No existe una definición única y taxativa del concepto de democracia. Para algunos es un sistema político (el menos malos que se ha inventado, parafraseando a Churchill), para otros una forma de comprensión de la vida en sociedad.
Hay posiciones y actitudes que se relacionan más o menos con la democracia dependiendo de quién utilice el término y con qué objetivo. Tener una actitud democrática puede significar cosas muy distintas para dos vecinos de una misma cuadra, dificultando la creación de un ethos común y compartido. La historia de la democracia es, en ese sentido, tan plural y polisémica como la del liberalismo o el socialismo.
Sobresalen, con todo, algunos rasgos comunes entre las distintas tradiciones que se (auto)denominan democráticas.
Por de pronto, la idea de que la legitimidad del poder descansa en el “pueblo”, esto es, en la acumulación de intereses abstractos que conforman la comunidad política. Es cierto que el concepto de pueblo es igualmente polisémico que el de democracia. Sin embargo, incluso las dictaduras que han utilizado algún tipo de definición de democracia para justificar su accionar (basta pensar en la “democracia protegida” de Pinochet) lo han hecho en nombre del pueblo.
En términos históricos y comparativos, resalta una segunda característica: la idea de que ese mismo pueblo debe, cada cierto tiempo, elegir a sus autoridades para que los representen en las instancias de representación. Es lo que habitualmente se denomina como “democracia representativa” y que, en Chile, existe desde la primera mitad del siglo XIX.
En efecto, el régimen representativo fue diseñado en la década de 1820 como alternativa a la democracia “pura” (o directa) de las ciudades antiguas, considerada por muchos como una forma de gobierno imposible de replicar en países geográfica y demográficamente más extensos. El ejemplo jacobino durante la Revolución Francesa -en el que el pueblo pretendió gobernar directamente, es decir, sin la mediación de los representantes- no hizo sino confirmar estos temores. De ahí que la revolución de independencia en Chile pueda ser vista, al menos en parte, como una reacción a los impulsos soberanistas que amenazaban con cruzar el Atlántico e instalarse en el país.
Pero ya que esa misma revolución se había hecho para replantear el alcance de la soberanía popular, las dirigencias de la época no podían simplemente desconocer el papel del pueblo en la toma de decisiones. Fue así que, durante la década de 1840, liberales y conservadores consensuaron que la manera de morigerar la democracia directa era a través de la introducción de mecanismos de representación, única forma de que el pueblo estuviera debidamente representado, pero sin caer en los devaneos asambleístas de la democracia de los antiguos. Nacía, así, la democracia representativa en Chile.

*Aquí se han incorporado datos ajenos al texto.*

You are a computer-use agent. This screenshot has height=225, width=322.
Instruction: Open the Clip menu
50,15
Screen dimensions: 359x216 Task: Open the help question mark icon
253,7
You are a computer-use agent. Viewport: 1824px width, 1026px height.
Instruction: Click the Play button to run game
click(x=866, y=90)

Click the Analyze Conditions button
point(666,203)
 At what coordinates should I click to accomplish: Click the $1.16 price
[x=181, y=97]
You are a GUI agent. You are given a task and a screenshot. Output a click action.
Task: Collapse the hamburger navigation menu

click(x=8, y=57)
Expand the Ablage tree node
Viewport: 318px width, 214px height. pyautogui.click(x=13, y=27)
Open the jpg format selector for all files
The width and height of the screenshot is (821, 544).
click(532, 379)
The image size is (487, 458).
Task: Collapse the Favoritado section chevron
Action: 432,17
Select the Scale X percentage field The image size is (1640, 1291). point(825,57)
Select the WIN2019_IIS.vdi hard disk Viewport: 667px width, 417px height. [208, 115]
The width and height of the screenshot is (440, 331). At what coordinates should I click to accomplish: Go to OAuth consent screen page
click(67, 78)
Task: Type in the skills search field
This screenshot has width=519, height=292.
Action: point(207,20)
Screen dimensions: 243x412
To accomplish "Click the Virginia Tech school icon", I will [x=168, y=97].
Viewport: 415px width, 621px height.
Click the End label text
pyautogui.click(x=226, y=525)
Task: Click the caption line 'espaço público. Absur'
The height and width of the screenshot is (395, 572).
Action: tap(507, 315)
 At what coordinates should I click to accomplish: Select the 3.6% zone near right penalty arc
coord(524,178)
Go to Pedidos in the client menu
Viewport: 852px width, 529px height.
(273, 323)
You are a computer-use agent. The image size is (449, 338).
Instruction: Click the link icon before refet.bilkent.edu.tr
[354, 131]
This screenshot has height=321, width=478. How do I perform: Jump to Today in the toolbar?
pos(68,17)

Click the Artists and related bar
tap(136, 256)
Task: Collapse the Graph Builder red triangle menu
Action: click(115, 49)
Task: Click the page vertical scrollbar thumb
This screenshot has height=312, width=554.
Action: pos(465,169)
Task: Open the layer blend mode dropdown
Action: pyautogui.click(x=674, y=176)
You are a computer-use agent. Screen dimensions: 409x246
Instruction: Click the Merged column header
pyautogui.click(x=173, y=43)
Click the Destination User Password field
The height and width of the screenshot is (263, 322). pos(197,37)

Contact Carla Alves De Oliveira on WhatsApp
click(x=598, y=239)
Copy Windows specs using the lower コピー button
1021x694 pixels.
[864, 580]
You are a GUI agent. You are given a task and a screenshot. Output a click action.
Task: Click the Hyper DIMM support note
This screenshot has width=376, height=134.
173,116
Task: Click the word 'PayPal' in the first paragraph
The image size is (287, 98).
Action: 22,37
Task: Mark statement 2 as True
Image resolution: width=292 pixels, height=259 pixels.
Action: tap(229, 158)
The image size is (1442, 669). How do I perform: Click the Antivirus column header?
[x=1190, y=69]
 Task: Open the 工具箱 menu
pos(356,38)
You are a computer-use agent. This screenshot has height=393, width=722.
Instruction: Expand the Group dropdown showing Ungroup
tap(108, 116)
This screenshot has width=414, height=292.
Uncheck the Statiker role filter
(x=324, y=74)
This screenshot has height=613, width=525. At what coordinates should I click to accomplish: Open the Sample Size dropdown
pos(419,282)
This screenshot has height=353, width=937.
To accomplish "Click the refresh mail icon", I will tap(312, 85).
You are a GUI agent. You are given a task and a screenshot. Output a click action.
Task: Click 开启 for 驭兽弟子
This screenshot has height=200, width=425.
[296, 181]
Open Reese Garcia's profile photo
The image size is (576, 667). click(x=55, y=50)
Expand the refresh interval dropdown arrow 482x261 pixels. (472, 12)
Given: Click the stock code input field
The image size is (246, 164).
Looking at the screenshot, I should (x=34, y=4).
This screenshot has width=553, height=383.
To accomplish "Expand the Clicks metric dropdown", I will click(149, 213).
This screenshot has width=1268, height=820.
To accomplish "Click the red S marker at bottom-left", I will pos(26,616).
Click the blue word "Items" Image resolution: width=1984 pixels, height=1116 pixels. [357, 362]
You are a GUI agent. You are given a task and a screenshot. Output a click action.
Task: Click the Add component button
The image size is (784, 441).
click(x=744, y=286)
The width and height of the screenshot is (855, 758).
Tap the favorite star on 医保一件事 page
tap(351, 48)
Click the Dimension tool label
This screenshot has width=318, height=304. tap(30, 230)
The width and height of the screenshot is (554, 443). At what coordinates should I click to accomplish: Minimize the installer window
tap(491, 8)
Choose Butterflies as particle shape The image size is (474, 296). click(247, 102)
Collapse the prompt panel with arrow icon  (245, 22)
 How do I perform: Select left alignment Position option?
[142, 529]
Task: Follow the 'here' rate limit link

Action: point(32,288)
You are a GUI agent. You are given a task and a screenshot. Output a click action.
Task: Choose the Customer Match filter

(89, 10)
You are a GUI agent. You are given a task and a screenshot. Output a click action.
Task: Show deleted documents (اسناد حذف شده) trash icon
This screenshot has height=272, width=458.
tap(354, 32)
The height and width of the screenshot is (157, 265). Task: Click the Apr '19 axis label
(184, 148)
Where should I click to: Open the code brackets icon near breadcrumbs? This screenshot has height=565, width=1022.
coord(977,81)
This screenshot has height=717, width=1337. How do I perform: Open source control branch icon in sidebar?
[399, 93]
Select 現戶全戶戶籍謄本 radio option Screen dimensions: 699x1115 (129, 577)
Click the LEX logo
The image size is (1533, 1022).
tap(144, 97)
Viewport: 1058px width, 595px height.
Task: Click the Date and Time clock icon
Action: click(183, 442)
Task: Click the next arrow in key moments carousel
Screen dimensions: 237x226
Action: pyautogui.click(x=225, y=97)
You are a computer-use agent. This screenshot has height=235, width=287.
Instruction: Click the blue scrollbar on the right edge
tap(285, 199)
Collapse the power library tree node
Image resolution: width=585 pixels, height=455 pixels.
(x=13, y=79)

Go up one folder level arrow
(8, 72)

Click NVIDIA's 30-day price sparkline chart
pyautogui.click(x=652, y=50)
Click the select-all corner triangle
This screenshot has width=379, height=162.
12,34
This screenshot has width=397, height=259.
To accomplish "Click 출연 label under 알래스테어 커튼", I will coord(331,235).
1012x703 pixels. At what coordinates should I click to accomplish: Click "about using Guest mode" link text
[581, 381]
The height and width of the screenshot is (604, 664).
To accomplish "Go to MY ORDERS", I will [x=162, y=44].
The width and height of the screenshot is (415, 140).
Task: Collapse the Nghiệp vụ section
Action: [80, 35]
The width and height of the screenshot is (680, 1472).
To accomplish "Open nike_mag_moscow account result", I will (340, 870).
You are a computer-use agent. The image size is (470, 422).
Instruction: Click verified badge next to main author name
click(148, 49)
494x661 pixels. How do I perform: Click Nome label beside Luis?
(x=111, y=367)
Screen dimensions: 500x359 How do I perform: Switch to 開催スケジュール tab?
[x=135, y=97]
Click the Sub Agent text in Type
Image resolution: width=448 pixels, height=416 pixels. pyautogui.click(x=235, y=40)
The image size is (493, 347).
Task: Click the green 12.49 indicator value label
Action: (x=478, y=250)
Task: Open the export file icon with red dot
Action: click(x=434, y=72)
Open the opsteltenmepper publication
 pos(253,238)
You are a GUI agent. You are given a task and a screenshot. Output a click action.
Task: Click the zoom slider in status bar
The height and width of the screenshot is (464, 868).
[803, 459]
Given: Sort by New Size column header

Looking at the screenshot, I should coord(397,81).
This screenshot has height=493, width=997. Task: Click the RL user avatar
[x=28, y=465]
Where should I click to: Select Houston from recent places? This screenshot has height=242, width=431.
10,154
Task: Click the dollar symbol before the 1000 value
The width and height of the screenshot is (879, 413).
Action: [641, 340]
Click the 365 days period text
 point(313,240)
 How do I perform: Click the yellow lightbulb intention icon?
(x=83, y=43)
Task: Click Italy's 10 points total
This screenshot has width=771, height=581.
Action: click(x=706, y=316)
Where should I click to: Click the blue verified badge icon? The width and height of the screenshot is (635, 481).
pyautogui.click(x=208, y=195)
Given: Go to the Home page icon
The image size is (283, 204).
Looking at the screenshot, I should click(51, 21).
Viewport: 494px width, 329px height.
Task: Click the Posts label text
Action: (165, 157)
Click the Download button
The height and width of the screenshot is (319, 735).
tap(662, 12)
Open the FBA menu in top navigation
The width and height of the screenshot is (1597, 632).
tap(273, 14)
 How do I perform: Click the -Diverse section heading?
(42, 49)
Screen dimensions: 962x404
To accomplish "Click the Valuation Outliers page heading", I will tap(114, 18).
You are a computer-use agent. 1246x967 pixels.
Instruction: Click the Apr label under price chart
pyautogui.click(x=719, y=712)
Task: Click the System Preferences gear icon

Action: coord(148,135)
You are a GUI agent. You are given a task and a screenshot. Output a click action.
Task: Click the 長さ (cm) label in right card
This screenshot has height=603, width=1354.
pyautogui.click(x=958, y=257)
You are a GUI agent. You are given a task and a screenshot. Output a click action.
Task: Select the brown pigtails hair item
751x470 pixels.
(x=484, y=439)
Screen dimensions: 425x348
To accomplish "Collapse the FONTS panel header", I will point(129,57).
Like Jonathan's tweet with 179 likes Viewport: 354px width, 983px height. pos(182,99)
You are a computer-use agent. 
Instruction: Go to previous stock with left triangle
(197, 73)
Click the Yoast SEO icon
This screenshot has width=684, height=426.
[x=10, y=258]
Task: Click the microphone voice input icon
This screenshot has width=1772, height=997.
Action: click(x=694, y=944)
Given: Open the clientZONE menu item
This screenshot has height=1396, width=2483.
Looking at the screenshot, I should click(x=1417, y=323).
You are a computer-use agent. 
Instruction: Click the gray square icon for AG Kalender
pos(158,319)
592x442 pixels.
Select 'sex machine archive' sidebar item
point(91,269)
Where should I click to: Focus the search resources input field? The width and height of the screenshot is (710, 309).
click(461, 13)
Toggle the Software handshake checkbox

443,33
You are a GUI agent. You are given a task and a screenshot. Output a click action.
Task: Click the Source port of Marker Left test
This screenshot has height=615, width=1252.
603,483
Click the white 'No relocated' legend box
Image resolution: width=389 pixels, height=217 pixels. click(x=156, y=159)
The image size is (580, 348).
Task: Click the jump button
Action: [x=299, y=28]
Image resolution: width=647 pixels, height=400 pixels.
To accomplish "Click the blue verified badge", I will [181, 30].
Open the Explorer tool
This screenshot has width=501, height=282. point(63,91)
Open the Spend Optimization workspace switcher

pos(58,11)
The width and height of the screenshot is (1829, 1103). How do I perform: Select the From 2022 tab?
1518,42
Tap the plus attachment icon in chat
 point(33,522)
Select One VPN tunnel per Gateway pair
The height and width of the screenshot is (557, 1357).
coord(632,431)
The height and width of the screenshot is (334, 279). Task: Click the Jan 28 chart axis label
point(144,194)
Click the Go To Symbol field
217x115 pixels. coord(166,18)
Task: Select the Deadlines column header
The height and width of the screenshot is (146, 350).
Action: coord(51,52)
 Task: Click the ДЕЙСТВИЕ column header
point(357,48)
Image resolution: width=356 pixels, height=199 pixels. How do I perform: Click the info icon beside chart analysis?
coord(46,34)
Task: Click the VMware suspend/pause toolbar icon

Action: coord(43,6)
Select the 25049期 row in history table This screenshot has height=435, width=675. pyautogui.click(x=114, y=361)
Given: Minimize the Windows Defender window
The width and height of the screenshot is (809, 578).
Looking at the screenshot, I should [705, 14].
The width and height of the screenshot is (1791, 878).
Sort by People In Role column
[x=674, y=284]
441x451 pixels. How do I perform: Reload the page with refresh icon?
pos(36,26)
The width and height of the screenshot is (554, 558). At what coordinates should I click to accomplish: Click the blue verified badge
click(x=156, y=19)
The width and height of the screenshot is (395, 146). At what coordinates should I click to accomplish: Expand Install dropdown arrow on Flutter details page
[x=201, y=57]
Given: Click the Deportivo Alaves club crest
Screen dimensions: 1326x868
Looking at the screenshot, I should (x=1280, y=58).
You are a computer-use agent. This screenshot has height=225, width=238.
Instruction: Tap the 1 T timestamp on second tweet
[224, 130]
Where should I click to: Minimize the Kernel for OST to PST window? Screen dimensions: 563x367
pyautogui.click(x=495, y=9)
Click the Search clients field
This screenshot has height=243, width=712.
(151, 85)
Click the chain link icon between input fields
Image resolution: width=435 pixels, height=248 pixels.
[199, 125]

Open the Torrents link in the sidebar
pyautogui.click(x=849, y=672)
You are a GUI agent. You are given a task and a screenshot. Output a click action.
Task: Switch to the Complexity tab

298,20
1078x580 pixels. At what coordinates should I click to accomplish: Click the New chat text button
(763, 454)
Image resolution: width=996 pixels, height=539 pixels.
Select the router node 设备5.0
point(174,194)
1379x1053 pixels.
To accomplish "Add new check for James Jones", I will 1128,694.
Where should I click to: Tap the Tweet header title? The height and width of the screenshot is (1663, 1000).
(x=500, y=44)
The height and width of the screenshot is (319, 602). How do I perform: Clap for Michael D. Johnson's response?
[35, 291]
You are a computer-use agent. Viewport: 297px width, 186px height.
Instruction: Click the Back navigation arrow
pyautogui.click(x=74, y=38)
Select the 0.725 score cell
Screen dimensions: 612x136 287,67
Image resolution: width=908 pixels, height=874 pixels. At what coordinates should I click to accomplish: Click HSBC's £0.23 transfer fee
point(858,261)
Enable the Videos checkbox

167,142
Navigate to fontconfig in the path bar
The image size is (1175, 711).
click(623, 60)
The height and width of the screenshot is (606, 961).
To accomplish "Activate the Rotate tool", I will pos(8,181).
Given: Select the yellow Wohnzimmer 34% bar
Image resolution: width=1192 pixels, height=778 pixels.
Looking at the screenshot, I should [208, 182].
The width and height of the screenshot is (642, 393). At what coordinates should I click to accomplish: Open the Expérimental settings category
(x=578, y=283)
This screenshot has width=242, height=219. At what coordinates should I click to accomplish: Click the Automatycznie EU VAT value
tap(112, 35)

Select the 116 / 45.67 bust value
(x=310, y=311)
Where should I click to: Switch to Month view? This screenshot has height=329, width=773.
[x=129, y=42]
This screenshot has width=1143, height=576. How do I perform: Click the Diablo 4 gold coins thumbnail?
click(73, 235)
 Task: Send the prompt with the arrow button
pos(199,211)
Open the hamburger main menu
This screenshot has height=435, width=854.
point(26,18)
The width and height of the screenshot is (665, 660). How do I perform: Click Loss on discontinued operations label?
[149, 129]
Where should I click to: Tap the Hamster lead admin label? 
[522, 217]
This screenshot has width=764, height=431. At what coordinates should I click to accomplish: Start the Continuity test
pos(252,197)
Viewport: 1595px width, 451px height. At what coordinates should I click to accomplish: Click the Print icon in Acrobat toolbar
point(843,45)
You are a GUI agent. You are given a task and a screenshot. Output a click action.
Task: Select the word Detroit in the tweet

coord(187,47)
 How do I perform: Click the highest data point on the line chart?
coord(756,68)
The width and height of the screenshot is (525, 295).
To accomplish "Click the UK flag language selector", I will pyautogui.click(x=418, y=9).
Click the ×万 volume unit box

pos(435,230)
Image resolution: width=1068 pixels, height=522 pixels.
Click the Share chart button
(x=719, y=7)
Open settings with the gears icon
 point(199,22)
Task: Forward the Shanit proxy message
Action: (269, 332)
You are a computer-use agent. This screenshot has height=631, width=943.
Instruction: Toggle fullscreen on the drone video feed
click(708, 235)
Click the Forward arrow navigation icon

Desde entonces, aquel sistema ha tenido altos y bajos. Las mujeres, por ejemplo, votaron en una elección municipal recién en 1935, y en una presidencial en 1952. El cohecho -práctica comenzada en el siglo XIX a través del cual los grupos de poder, sobre todo en las zonas rurales, compraban el voto del campesinado- continuó existiendo hasta bien entrado el siglo XX; y los gobiernos autoritarios de Ibáñez del Campo y Pinochet debilitaron considerablemente los espacios de representación.
La transición a la democracia en la década de 1990 fue, a su vez, un parteaguas en la historia política del país: tal como otras naciones latinoamericanas y centroeuropeas, Chile logró dejar atrás una larga y dolorosa dictadura. Como resultado, las condiciones materiales básicas de la población mejoraron considerablemente; gobiernos de distinto signo accedieron legítimamente al poder; y un reformismo gradualista imperó por sobre el maximalismo de izquierda y derecha.
Y, a pesar de todo ello, aquí estamos, en medio de la que se encamina a ser una de las crisis más estructurales que haya experimentado la democracia representativa en Chile. Desde que los movimientos sociales de la década de 2010 (y que hoy están instalados en La Moneda) desarrollaran una crítica despiadada contra todo lo que oliera a “neoliberalismo” (un término que, a estas alturas, tiene una muy baja profundidad analítica), se han sucedido una serie de iniciativas que no han dudado en responsabilizar a la democracia representativa de todos nuestros males.
Esto no es exclusivo de Chile, claro está. En los últimos años hemos sido testigos de los ataques que ha recibido dicho régimen, desde el trumpismo norteamericano a los gobiernos radicalizados que tienen contra las cuerdas a buena parte de Latinoamérica. Con algunas diferencias, esa crítica se ha hecho presente en Chile no sólo en la izquierda decolonial que observamos, por ejemplo, en la Convención, sino también en el Partido Republicano y el Partido de la Gente. En el caso del PDG, se trata de un conglomerado con miles de militantes sin una línea programática clara y conocida pero que, apelando al pueblo (o a la “gente”), ha hecho de la democracia representativa su blanco preferido.
La herramienta preferida para ello es la “democracia digital”, entendida como una práctica que se sustenta en consultas que muchas veces terminan siendo vinculantes. ¿El resultado? El PDG ha tirado por la borda la mediación entre el pueblo y los representantes, dañando considerablemente el funcionamiento de la democracia representativa. Así las cosas, de una democracia en crisis pero funcional nos encaminamos peligrosamente a una democracia carismática y en la cual los políticos y la política juegan un rol secundario y marginal (véase Aldo Mascareño et al, Puntos de Referencia, 630, Centro de Estudios Públicos).
No se trata, por cierto, de hacer una defensa a brazo partido de la democracia representativa, pues no cabe duda de que ella requiere, en Chile y el mundo, de reformas profundas para sobrevivir a los tiempos actuales (no descarto, por de pronto, la introducción en el futuro de algunos mecanismos de democracia directa). Sin embargo, si no hay mediación, si la política no tiene principios orientadores que vayan más allá de la contingencia, entonces cabe la posibilidad cierta de retroceder en derechos y libertades. El país no puede darse ese lujo.